Wednesday, May 5, 2010

everybody's working for the weekend

I feel that for the past several months, I've been existing simply to reach Fridays. I think, Ah, Friday. We'll spend some quality family time together. We'll run some errands. I'll get stuff done and feel relaxed when the weekend comes to a close. So, yes, we do spend lots and lots of quality family time together (I desperately cling to that in these few months before our family dynamic shifts in a way I'm still not sure I'm comfortable with or ready for) and we do run a few errands, but I haven't felt relaxed at all in a very long time.

We somehow manage to wander around, doing little errands, but neglecting to go grocery shopping (which lead to me eating some very questionable left-over couscous for dinner last night). At the end of each weekend, I feel myself longing for just a bit more time.

A couple of weeks from now will mark the first time in two-and-a-half decades that I've gone a full year without being a full-time student. I took off one semester after Pic was born. The plan was for me to take an entire year, but I wasn't capable of taking a full year.

I need to be busy. I need to be doing. I worry about my inability to just chill out, to spend some quiet time figuring out what to do next, but bills keep coming and life keeps moving and I feel at a standstill. (I'm pretty sure I sound like I just contradicted myself there. It is definitely possible for me to be at a standstill in my life and feel not at all chill at the same time.)

When my hours aren't filled, I am at a loss about what I should do, so I shut down. Not good. (Probably also not good is my sleeping something of an average of four hours a night when I was a grad student/teacher, but I (barely) survived that.)

So, for now, I feel that I'm muddling my way through the week, hoping for the weekend when Cardo will be off and available for me to pester full-time for two whole days. I'm sure he truly relishes this.

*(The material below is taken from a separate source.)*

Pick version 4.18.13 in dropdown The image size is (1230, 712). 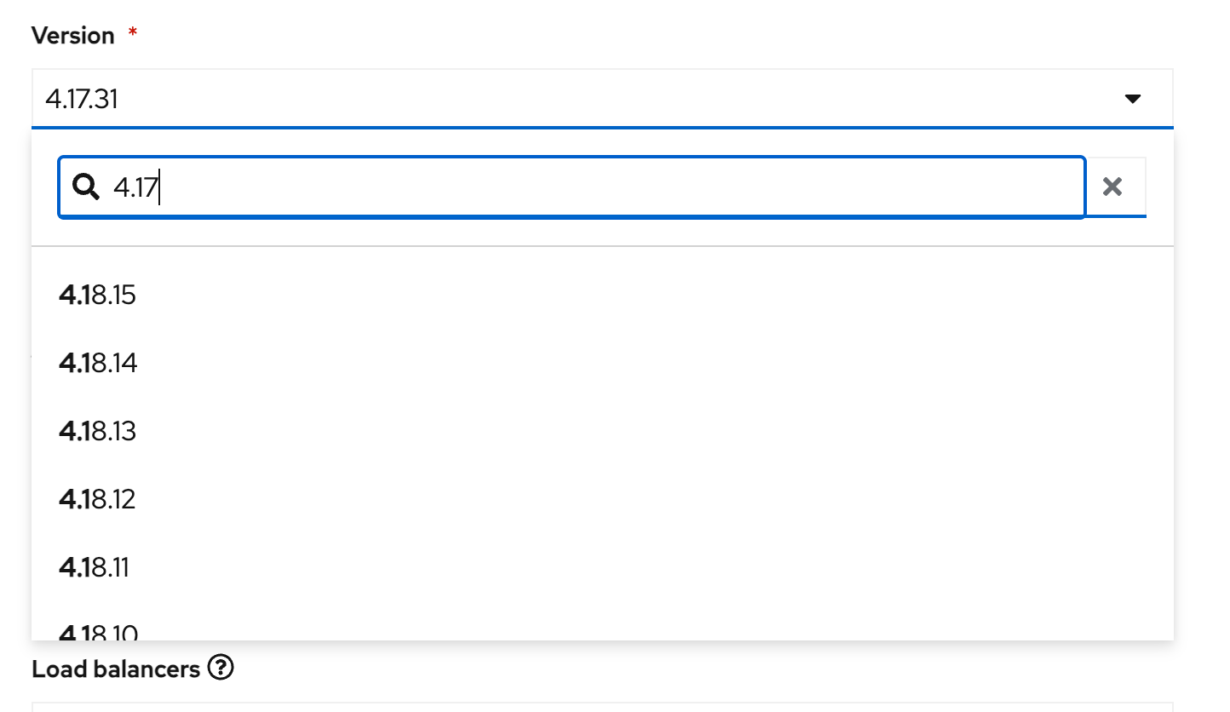coord(98,432)
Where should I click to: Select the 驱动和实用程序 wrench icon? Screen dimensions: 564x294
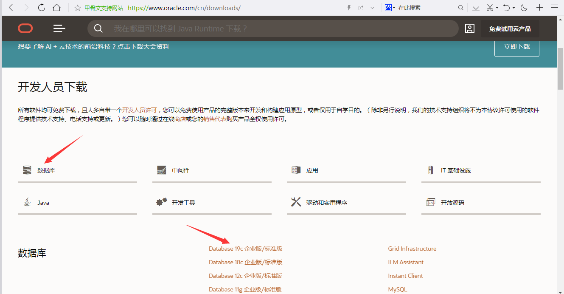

In the past few days, I have been presented a couple of opportunities for the coming year. Neither are perfect as I'm imagining perfection to be, but they are something. I'm not sure where to go from here. I have no sense of direction and here I stand with no map. I don't even have a set of "turn left at the second dead tree" kind of directions.

Anyone interested in doling out advice that I might or might not use to act on? This would require some one-on-one time, but I feel that I need actual feedback because this floundering around lost stuff just isn't working for me.

[A lot of this is always brewing in my head, but I've especially been mulling over Coach J's "The Right 'Stuff'" since the moment I read it. I love when a piece of writing sticks with me and forces me to think.]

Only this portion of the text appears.